GIRL POWER
Lena Drapella
Jak większość, swoje wspinanie zaczynałam z facetami. Mężczyźni, którzy zapoznawali mnie ze wspinaniem byli bardzo wyrozumiali i pomocni. Na początku mojej przygody ze wspinaczką nie dawali mi powodów, aby czuć się słabszą i zamiast pogardy za plecami słyszałam zwykle słowa zachęty. Do dzisiaj nie mam z tym problemu, choć może moje szerokie plecy i wzrost ograniczają liczbę niechcianych patentów na ścianie.
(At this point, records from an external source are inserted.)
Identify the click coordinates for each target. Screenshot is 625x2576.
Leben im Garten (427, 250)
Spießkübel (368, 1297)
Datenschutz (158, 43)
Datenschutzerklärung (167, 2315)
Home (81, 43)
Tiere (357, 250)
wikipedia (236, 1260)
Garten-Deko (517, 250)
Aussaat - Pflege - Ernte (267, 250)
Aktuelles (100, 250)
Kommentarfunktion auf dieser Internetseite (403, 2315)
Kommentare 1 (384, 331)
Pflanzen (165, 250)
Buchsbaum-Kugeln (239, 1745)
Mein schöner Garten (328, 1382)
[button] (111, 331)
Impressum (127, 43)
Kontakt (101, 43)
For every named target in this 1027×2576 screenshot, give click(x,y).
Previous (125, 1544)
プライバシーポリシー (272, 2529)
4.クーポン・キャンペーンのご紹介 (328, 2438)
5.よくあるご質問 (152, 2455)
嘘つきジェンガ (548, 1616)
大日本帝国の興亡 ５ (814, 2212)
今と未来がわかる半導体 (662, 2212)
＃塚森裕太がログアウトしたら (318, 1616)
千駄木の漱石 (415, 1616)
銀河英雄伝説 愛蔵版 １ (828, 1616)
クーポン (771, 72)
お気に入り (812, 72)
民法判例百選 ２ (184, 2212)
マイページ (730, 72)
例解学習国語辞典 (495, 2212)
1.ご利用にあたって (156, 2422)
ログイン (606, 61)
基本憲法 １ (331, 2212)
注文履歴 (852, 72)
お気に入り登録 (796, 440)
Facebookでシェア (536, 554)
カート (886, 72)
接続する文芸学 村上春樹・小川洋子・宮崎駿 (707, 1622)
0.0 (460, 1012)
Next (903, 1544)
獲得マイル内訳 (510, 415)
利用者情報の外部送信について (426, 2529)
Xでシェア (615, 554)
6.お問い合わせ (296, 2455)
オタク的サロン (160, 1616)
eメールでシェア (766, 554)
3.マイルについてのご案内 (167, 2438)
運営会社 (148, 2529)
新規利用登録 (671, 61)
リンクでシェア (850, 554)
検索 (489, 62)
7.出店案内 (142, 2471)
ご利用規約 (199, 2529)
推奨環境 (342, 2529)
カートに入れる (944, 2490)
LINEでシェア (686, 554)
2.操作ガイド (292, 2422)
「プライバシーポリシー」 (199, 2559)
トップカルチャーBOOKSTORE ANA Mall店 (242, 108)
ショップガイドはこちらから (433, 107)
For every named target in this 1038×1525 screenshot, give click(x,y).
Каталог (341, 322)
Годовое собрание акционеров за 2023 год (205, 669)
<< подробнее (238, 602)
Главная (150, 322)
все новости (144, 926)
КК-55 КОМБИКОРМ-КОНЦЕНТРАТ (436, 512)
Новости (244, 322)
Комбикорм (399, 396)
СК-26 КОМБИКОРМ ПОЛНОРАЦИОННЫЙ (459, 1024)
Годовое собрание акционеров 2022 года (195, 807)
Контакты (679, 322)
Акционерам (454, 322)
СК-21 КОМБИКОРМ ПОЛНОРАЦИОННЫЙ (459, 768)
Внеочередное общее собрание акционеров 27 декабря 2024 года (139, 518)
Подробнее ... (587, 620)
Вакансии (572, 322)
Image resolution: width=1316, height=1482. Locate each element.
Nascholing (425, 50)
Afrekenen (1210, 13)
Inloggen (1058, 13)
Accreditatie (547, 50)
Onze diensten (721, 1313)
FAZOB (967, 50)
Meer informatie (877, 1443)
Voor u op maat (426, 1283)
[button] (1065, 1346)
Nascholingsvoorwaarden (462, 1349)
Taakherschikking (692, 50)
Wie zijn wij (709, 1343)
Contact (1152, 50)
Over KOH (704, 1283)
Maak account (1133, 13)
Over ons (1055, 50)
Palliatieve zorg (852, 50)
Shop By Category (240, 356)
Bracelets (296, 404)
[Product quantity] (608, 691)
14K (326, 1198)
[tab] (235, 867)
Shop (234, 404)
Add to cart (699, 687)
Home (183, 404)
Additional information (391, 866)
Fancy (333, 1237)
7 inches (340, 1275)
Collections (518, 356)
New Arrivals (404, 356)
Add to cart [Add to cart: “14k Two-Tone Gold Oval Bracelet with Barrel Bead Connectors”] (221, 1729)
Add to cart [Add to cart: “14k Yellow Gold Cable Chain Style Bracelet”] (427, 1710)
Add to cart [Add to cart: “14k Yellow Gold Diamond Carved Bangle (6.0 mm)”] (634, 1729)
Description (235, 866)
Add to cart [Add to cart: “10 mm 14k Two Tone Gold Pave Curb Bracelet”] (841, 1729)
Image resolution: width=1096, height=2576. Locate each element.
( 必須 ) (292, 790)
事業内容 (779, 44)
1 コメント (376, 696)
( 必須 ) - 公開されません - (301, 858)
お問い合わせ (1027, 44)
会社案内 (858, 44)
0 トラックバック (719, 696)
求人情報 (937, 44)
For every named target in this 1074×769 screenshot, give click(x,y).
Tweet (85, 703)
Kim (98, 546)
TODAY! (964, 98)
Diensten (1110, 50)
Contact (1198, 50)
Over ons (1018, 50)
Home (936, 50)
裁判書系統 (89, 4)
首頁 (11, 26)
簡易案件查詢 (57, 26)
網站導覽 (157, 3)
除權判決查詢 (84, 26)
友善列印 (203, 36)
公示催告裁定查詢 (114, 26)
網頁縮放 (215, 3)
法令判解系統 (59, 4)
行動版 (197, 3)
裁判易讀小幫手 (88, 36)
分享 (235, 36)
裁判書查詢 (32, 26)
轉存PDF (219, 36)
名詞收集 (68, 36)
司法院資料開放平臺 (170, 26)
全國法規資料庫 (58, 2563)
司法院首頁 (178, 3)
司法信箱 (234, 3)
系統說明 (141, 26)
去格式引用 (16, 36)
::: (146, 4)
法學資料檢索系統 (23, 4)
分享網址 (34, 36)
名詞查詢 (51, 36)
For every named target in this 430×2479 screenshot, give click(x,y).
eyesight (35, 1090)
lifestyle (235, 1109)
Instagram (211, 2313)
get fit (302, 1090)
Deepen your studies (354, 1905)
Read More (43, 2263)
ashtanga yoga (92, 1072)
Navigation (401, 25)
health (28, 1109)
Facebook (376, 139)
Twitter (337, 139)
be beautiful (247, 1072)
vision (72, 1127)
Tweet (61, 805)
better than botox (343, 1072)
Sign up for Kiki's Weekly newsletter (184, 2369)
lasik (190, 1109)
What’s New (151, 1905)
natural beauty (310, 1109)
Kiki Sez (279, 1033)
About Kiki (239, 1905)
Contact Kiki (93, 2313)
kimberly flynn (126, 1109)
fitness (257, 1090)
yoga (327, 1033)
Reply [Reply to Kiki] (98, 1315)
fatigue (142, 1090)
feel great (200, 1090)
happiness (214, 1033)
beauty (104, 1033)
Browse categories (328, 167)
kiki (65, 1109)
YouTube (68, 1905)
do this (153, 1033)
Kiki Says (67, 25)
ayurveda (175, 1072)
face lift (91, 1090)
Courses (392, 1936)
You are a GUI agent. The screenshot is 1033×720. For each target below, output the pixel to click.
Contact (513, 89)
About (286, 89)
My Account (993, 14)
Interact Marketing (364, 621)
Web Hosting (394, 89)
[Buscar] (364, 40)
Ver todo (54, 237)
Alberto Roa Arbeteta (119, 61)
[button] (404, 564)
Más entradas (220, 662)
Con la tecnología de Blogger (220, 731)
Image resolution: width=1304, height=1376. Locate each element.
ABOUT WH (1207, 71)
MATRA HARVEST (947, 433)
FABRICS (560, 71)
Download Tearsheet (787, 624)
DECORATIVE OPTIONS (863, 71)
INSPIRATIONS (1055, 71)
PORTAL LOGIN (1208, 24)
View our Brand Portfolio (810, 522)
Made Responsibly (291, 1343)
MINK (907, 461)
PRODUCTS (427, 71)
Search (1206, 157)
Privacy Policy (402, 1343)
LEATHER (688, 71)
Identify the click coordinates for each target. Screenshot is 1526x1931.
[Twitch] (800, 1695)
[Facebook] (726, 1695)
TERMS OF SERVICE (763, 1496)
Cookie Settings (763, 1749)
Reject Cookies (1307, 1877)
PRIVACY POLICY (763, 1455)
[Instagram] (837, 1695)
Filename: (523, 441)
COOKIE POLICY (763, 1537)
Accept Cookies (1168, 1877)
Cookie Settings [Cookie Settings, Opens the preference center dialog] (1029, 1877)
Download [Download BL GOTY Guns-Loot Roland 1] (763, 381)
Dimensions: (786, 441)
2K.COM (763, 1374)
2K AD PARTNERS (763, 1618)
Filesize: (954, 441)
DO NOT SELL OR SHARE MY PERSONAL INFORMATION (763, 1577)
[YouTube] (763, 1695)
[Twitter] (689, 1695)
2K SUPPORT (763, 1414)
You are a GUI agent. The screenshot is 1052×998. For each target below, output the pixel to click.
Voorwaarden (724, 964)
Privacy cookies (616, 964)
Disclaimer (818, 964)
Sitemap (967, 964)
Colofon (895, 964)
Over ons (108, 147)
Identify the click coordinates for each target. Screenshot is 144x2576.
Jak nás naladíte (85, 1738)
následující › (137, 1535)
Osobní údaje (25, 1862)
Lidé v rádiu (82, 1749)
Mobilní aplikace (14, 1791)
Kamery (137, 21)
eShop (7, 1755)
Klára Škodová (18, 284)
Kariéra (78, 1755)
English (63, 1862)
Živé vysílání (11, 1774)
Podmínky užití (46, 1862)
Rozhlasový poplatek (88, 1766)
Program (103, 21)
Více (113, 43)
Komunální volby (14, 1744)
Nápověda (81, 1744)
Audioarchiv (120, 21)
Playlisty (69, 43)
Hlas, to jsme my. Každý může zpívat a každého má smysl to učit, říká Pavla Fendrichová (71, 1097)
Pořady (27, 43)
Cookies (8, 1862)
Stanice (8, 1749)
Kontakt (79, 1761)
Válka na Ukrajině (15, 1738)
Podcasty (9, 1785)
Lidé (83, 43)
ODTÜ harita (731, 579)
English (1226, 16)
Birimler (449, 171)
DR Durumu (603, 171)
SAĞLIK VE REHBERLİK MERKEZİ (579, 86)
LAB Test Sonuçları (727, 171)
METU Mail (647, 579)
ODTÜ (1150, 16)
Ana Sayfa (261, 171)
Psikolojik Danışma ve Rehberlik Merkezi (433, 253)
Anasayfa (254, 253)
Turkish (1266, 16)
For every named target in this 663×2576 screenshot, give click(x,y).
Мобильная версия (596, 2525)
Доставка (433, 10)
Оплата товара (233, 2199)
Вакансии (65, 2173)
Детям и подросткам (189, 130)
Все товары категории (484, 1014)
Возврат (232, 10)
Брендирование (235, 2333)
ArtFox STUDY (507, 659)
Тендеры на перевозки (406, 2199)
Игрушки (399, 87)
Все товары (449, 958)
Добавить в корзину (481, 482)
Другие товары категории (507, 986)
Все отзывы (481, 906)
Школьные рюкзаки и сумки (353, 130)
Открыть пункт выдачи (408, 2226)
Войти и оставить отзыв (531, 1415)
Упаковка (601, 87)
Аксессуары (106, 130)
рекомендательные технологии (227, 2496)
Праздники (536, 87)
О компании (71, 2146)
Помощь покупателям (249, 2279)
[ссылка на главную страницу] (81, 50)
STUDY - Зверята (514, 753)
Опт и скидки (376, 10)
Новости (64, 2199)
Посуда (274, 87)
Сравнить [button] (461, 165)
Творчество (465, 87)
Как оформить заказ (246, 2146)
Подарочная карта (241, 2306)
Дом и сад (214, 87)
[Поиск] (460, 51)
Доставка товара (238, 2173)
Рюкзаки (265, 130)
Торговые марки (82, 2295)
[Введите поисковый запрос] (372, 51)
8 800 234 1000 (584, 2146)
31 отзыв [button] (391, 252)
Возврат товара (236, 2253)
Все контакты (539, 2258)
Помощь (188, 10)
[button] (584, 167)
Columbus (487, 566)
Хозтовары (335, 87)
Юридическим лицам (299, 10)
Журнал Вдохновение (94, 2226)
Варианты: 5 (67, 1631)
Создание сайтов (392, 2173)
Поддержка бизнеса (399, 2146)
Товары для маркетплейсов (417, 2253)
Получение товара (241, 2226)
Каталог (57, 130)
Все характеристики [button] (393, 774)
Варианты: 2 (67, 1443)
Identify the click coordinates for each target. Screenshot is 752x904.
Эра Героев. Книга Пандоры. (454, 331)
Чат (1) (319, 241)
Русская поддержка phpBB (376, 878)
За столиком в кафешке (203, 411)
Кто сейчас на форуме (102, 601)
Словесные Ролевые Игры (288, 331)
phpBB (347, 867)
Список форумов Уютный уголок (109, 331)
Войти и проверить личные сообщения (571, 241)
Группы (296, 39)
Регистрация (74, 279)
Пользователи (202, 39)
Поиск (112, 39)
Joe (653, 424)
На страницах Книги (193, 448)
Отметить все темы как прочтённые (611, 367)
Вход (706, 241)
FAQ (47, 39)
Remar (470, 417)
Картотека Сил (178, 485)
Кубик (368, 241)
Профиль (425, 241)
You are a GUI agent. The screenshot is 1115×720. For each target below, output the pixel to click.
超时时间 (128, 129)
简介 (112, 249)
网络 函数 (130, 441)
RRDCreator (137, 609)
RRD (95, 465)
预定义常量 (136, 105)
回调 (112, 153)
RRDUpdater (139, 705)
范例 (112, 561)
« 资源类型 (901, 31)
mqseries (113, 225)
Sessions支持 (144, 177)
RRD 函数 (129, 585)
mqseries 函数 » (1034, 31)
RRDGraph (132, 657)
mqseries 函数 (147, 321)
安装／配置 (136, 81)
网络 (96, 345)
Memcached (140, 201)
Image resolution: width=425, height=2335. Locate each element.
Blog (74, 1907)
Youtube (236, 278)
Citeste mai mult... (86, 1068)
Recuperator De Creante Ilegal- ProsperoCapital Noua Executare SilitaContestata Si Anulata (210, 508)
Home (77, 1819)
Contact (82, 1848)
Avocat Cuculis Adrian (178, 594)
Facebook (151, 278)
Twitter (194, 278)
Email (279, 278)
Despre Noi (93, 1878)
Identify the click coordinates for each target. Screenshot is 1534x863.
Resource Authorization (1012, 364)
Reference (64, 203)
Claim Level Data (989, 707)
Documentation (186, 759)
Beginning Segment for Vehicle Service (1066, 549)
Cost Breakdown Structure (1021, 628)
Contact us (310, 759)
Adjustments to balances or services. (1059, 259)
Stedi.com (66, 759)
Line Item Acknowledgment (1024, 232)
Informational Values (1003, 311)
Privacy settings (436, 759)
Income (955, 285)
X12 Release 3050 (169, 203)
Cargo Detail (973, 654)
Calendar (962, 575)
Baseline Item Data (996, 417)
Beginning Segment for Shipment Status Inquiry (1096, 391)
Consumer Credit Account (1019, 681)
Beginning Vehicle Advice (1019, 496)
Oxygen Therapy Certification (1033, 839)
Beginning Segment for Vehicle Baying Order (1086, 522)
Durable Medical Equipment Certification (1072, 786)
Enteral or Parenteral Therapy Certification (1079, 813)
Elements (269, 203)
Jest trochę prawdy w początkowym braku samodzielności. Jak ruch był za trudny, wiedziałam, że ktoś zdejmie za mnie ekspresy. Jak miałam zły dzień, wielowyciągówki szłam na wędkę. Nie interesowało mnie jakie jest podejście, bo zawsze ktoś inny znał drogę. Do niedawna, nie miałam okazji wspinania się w żeńskiej grupie. Pierwszy, nieplanowany babski wyjazd odbył się w sierpniu. Pembroke w Walii charakteryzuje wspinanie na własnej, ekspozycja i klify morskie. Mieli być faceci, ale się nie pokazali. No bez jaj. Pięć dziewczyn, długi weekend, spanie w vanach i namiotach. Prowadziłyśmy na zmianę, wieszałyśmy liny zjazdowe, planowałyśmy i nosiłyśmy własny sprzęt. Było trochę strachu, trochę śmiechu, trochę łez, ale wróciłyśmy całe, zdrowe i z nową dawką inspiracji. Jest coś magicznego we wspinaniu z kobietami. Jakaś wewnętrzna duma, że można. Że się da. Że jak ona może, to i ja dam radę. Nie da się ukryć, jest w tym na pewno trochę rywalizacji. Za to jest też dwa razy więcej głośnego śmiechu, wiary w siebie, głupich żartów i rozciągania. No i oczywiście więcej czekolady i wina!